NOUVELLES
04/02/2016 21:39 EST | Actualisé 04/02/2017 00:12 EST

Népal: les survivants du séisme à l'épreuve des températures glaciales

Neuf mois après le puissant séisme qui a dévasté le Népal, des milliers de survivants endurent des journées glaciales dans de fragiles abris temporaires, dans l'attente de l'aide de l'Etat pour reconstruire leur logement.

La menace de glissements de terrain a forcé les familles du village reculé de Laprak, près de l'épicentre du séisme dans l'ouest du Népal, à s'installer provisoirement sur un site situé mille mètres plus haut.

Rajani Gurung a dû suivre le mouvement avec son nouveau-né et ses deux filles. Le tremblement de terre du 25 avril qui a tué pratiquement 9.000 personnes a réduit sa maison en gravats.

Mais son nouvel abri, constitué de tôle fine et de bâches, offre peu de protection contre la neige qui recouvre désormais le camp.

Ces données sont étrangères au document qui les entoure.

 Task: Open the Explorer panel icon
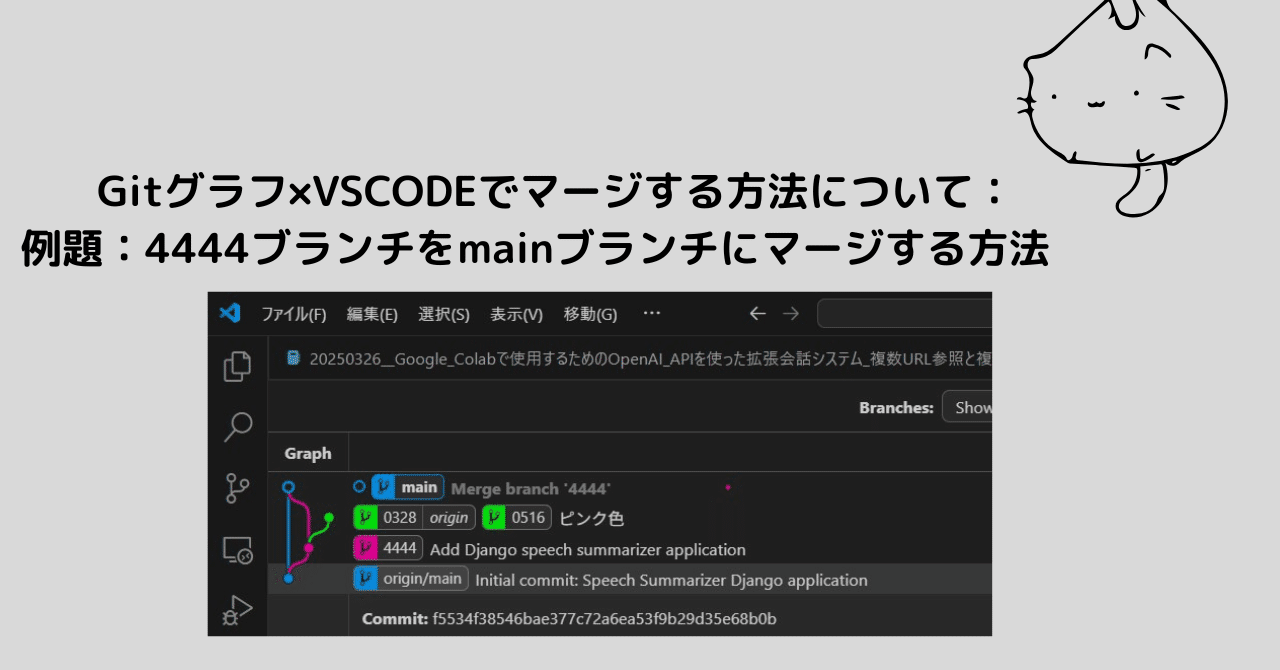pos(237,367)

Un vent glacial s'infiltre dans les interstices et des gouttes d'eau de neige fondante imprègnent draps et couvertures.

"La vie est difficile ici en raison du froid mais nous n'avons pas le choix. Nous ne pouvons pas regagner notre ancien village", dit la jeune femme de 28 ans.

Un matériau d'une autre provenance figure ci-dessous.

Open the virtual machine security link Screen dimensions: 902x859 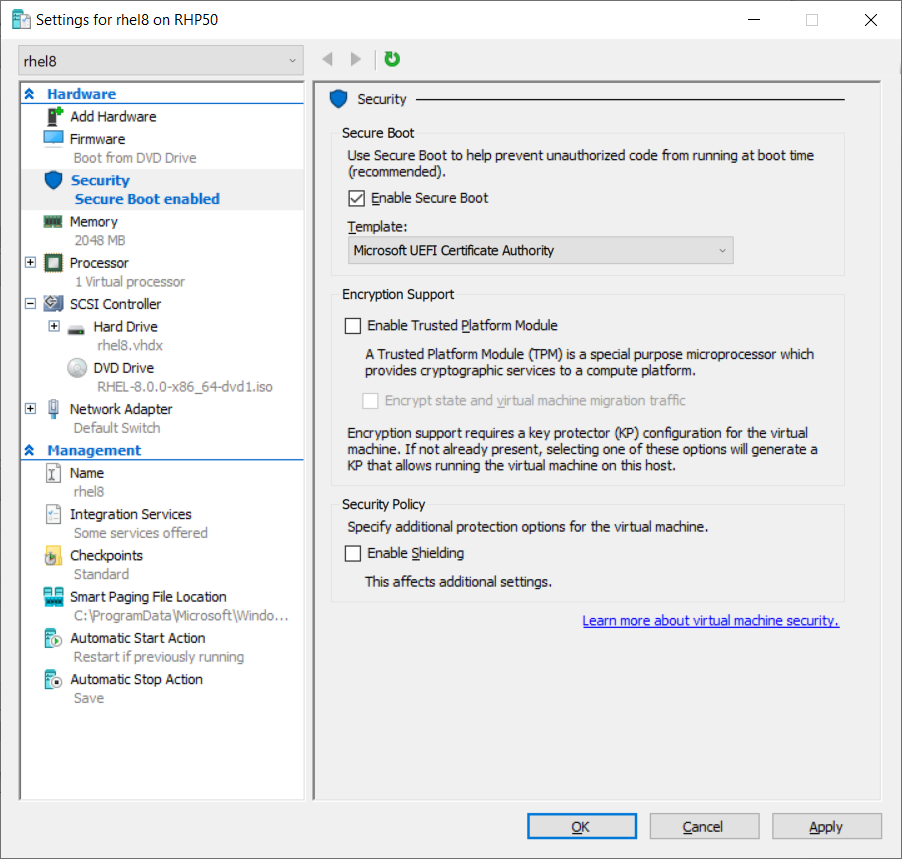[710, 620]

L'autorité de reconstruction du Népal (NRA), censée organiser la reconstruction, n'a été créee qu'en décembre après des mois d'atermoiements politiques, et en dépit des promesses d'aide de milliards de dollars de la communauté internationale.

Les survivants n'ont reçu jusqu'à maintenant que 150 dollars par foyer d'indemnisation, le gouvernement promettant de leur allouer 2.000 dollars de plus une fois la NRA en mesure de verser les fonds.

La NRA est en train de conduire une évaluation minutieuse des zones touchées et espère entamer la reconstruction d'ici avril.

Mais les survivants de Laprak et d'ailleurs expliquent qu'ils ne peuvent pas attendre.

Bis Bahadur Gurung, un autre habitant, dit qu'ils sont nombreux à être prêts à entamer un mouvement de protestation si le gouvernement ne réagit pas rapidement.

"Si le gouvernement repousse encore l'aide à la reconstruction de nos maisons, nous sommes prêts à nous rendre à Katmandou et à organiser un sit-in devant les responsables" politiques, dit cet homme de 50 ans.

"Nous avons assez d'habits, de couvertures et de matériel de secours. Mais c'est difficile car nous n'avons pas de maison".